Problem statement:
Each line of the listing that contains the word "Select" is to be copied.

Supplied information:
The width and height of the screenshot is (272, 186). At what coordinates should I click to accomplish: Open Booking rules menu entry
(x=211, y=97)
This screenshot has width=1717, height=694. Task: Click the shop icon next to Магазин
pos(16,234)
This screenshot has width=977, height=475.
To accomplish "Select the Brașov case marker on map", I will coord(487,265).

--

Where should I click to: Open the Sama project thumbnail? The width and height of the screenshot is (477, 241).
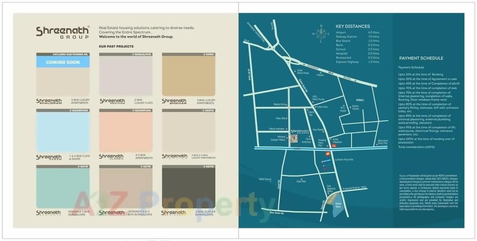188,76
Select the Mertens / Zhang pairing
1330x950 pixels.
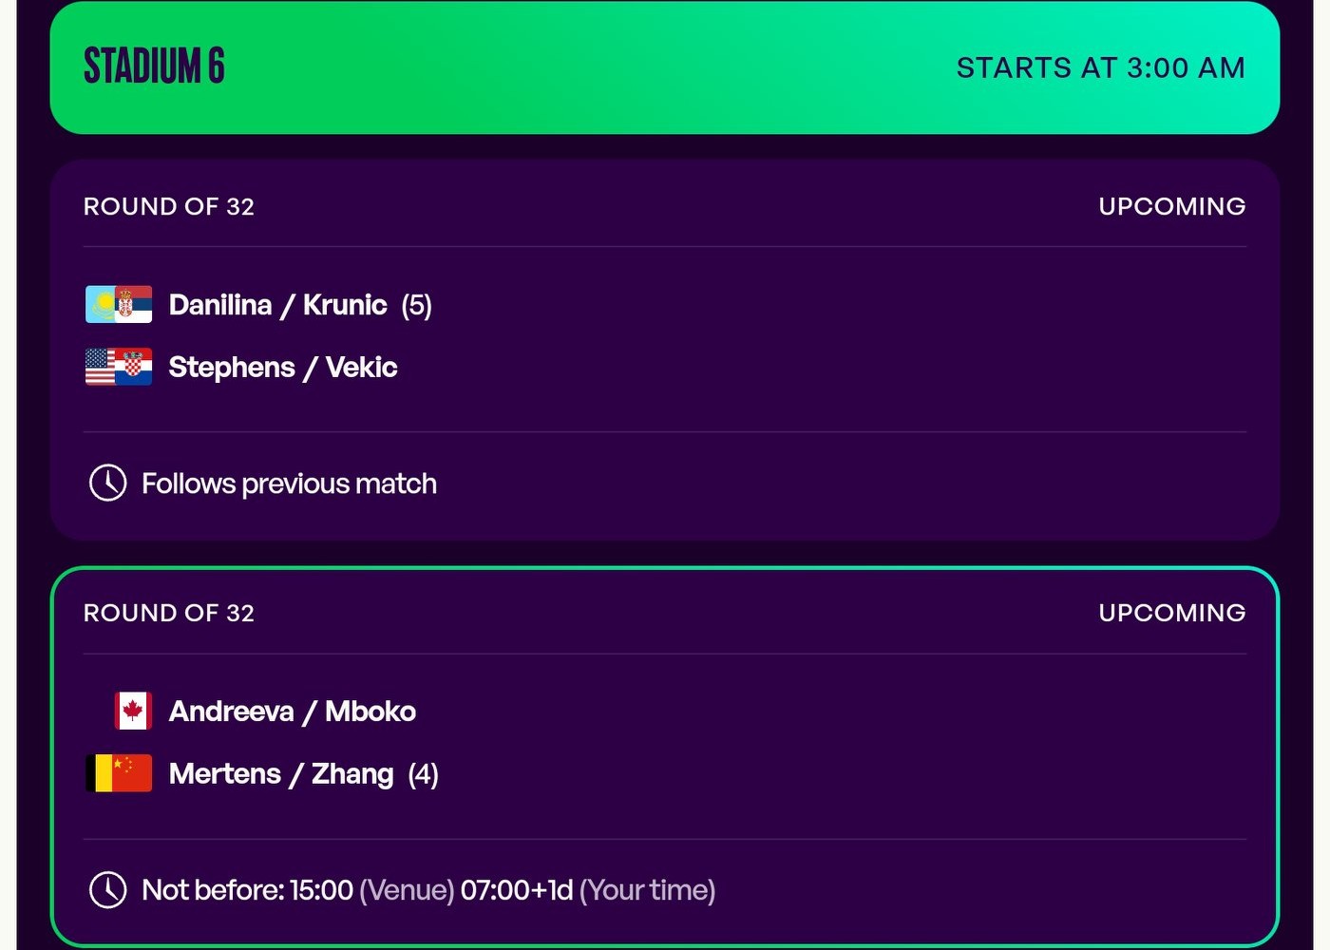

Task solution:
To accomplish "Select the Brașov case marker on map", I will coord(487,265).
Select the Mertens / Zhang pairing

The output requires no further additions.